SFE2001 Poster Presentations Diabetes and metabolism (9 abstracts)
Department of Endocrinology and Metabolic Medicine, Imperial College at St Mary's Hospital.
Use of surrogate indices of insulin resistance depends on comparability of the relationship between glucose and insulin concentrations between different groups. It is unknown whether such surrogate estimates are equally applicable in different ethnic groups with marked differences in insulin sensitivity. We compared markers of insulin sensitivity and secretion in 78 (43 European, 19 Afro-Caribbean and 16 South Asian) normoglycaemic women of (median (lower-upper quartile)) 34.7(31.8-38.8) years of age. Insulin sensitivity (Si) derived using the frequent-sampling intravenous glucose tolerance test (FSIVGTT) was compared to measures derived from baseline data: f. insulin, f. glucose/f. insulin, and HOMA-%S. Acute insulin response to glucose (AIRg), an FSIVGTT-derived index of b-cell function, was compared to HOMA-%B.

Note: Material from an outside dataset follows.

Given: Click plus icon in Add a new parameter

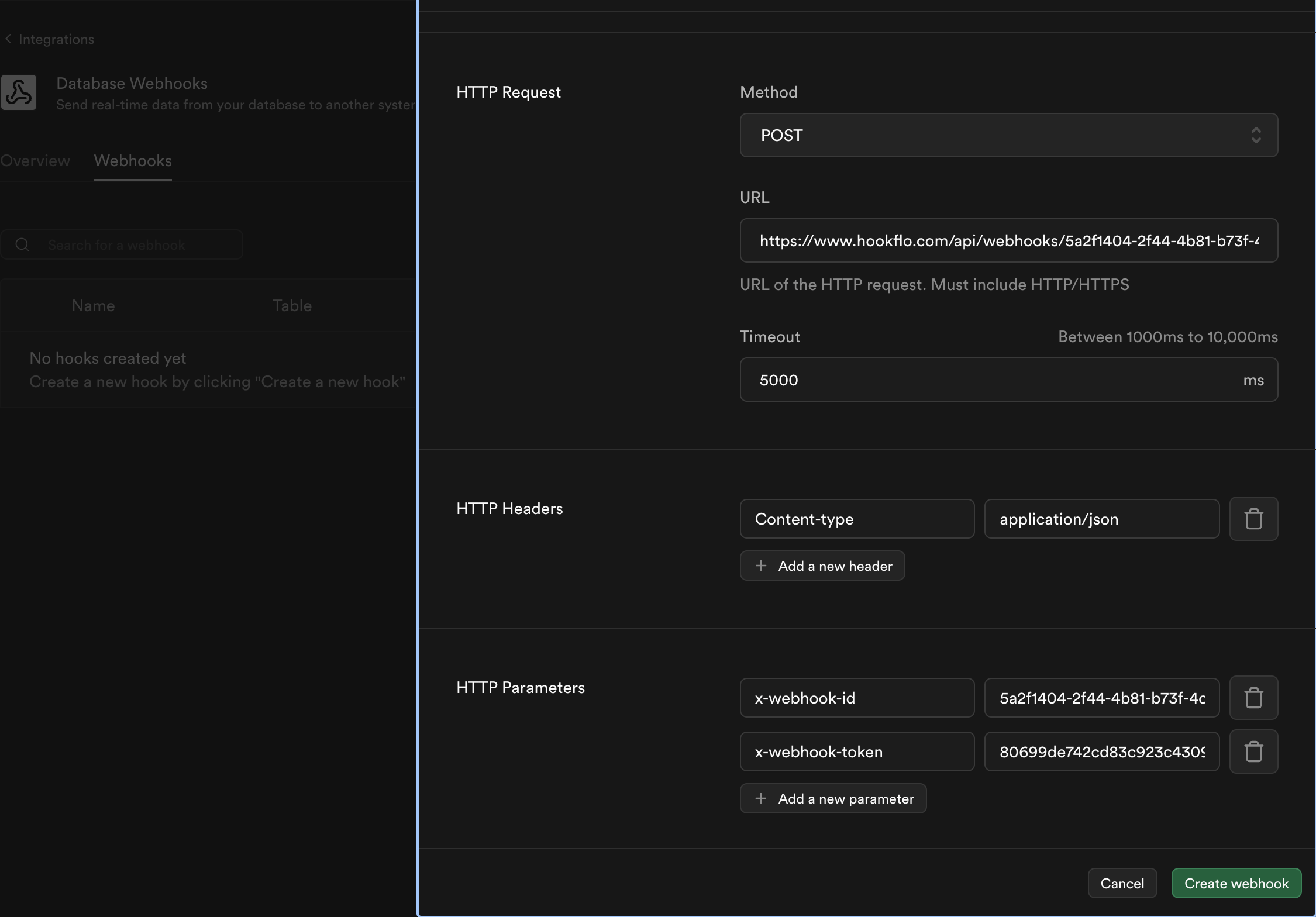Looking at the screenshot, I should (x=760, y=798).
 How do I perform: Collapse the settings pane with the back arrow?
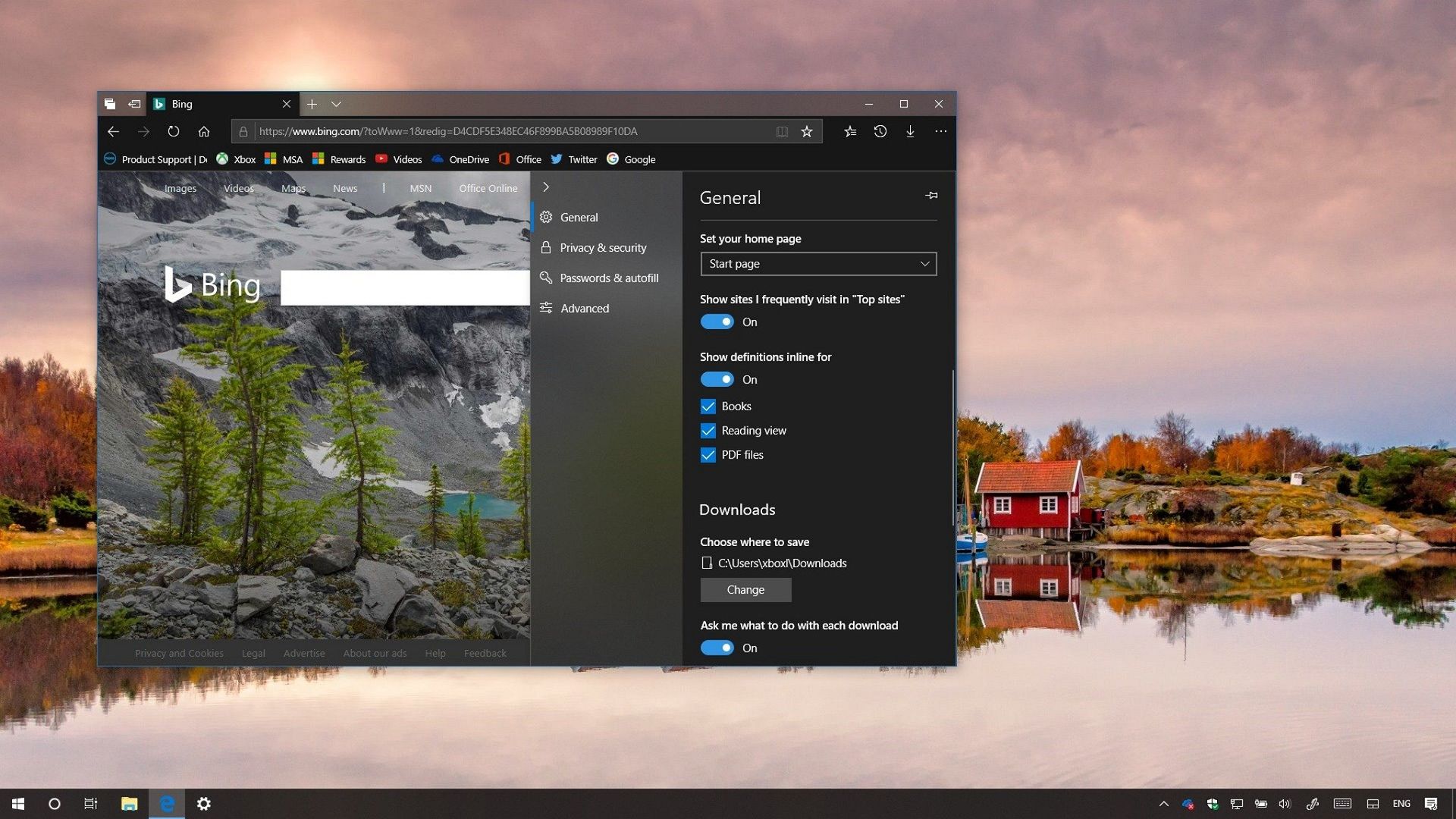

Si and AIRg differed between ethnic groups (p=0.002, p=0.006, respectively; one-way ANOVA). European women had higher Si (1.49(1.17-1.98)10-4/min/pmol/l) than both Afro-Caribbean (0.67 (0.40-1.29)10-4/min/pmol/l, p=0.003) and South Asian women (0.74(0.18-1.54)10-4/min/pmol/l, p=0.004) and lower AIRg (852(384-1295)pmol/l h) than Afro-Caribbean (2101(569-3531)pmol/l h, p=0.005) women. Si and AIRg correlated with other markers of insulin resistance and b-cell function only among European subjects (Si vs f.insulin: r=-0.45, p=0.002 ; vs HOMA-%S: r= 0.45, p=0.002, vs gluc/ins: r=0.44, p=0.003 and AIRg vs HOMA-%B: r=0.35, p=0.02; Spearman's correlation), whereas no such correlation was observed among South Asian (Si vs f. insulin: r=-0.28; vs HOMA-%S: r= 0.28, vs gluc/ins: r=0.29 and AIRg vs HOMA-%B: r=0.27, all p values >0.05) or Afro-Caribbean women (Si vs f. insulin: r=-0.11; vs HOMA-%S: r= 0.08, vs gluc/ins : r=0.14 and AIRg vs HOMA-%B: r=0.21, all p values >0.05) .
South Asian and Afro-Caribbean are more insulin resistant that European women and failed to display a similar degree of correlation between reference and surrogate measures of insulin action and secretion. Possibly, where no correlation is found, insulin action and secretion are affected differently in the fasting compared to the glucose-loaded state.